N.K.. Yolculuğumuzu sanki bu rotayı ilk defa yapıyor ve deneyimliyormuşuz gibi her şeye bambaşka bir gözle, bambaşka bir heyecanla bakarak tamamladık. Yeni keşiflerimiz ve tecrübelerimiz de oldu. Yepyeni bir bakış açısı ve güzel anılarla bu kitabı yaptık.

Kitabın hazırlanış aşamasında araştırmaktan, yazmaktan keyif aldığınız en çarpıcı bölüm hangisi?

İ.K.: Bu sahillerde tarih boyunca gerçekleşmiş diğer yolculuklar… Mark Antony ve Kleopatra’nin bu sahillerde yaşadığı aşk hikâyesi ve Mısır’dan Sedir Adası’na özel getirdiği kumlar…

N.K.: Bizi ağırlayan yerel halkın yaşadığı evler, hayatlar, yaşam tarzları, dekorasyon anlayışları ve esin kaynaklarını konu etmek (deneyimlemek) çok ilginç ve keyifliydi.

Turquoise Coast’tan kaç adet basılacak? Sınırlı üretim versiyonu da olacak mı?

İ.K.: Kitabın sınırlı üretim versiyonundan sadece 500 adet basıldı. Trade edition ise diğer kitaplarımız gibi tüm dünyada satışta olacağından daha fazla sayıda… Fakat bu kitabin diğer Light of Istanbul, Ottoman Chic veya Bosphorus Private gibi tekrar tekrar basılacağından eminim.

Kitapta yer verilen sahil şeridi hakkında ne düşünüyorsunuz? Seyahat programınızı oluştururken en çok hangi destinasyonlarda bulunmaktan keyif alırsınız?

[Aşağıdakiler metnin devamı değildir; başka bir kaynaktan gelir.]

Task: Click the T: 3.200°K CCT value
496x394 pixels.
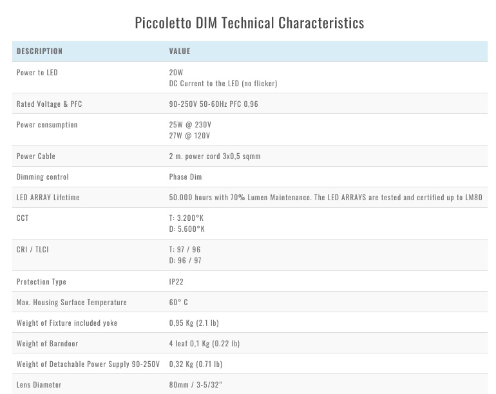Action: [x=187, y=218]
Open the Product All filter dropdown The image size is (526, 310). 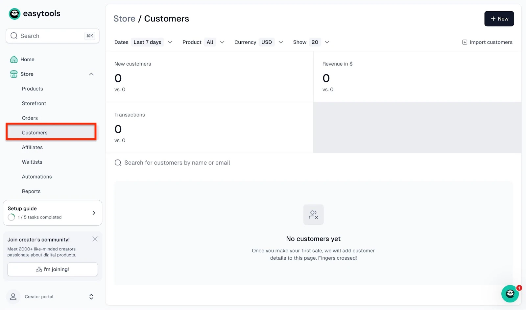[x=215, y=42]
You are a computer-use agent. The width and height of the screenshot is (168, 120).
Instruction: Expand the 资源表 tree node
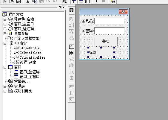[x=5, y=86]
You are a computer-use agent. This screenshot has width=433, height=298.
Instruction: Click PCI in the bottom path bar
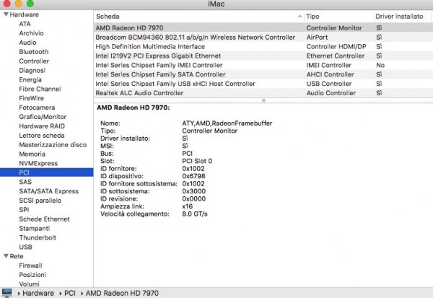pos(70,294)
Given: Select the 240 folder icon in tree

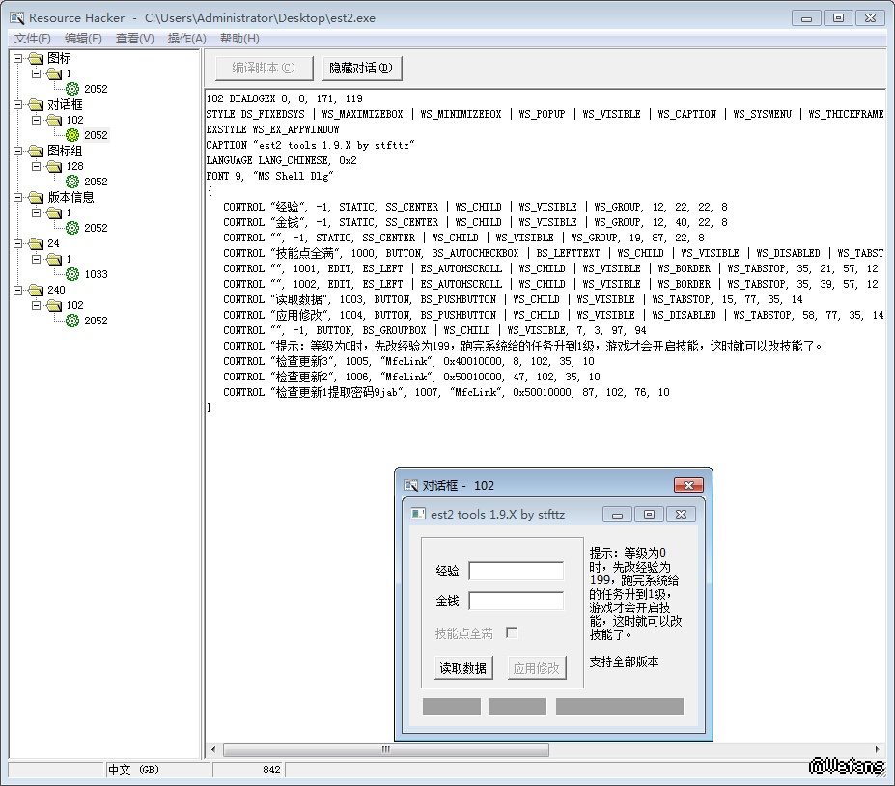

İ.K.: Bu sahil boyunca yapılan mavi yolculuk aslında tam tanımıyla bir rüya. Bu sahiller farklı kişilere hitap edebilecek her şeyi bir arada sunuyor. Doğa, tarih ve aynı zamanda tercih edildiğinde modern hayatın getirdiği tüm konforu içermekte. Günlerce karaya ayak basmadan yıldızların altında sessizce geçirebileceğiniz bir ortam, sahil boyunca sahilde veya sahilden arabayla çok rahat ulaşabileceğiniz arkeolojik kazılar sayesinde tarihi bir doku, dünyada benzeri olmayan oteller, unutamayacağınız tatlar, dokular, sesler… Benim için cuma-pazar kaçışları bile bir haftalık tatile bedel.  Özellikle Hisarönü ve Bozburun her seferinde beni büyüler ve hayatımın en unutulmaz güneş batışları buradadır.

N.K.: Bu sahillere sık sık gideriz. Özellikle, Göcek’te olmaktan büyük keyif alırım.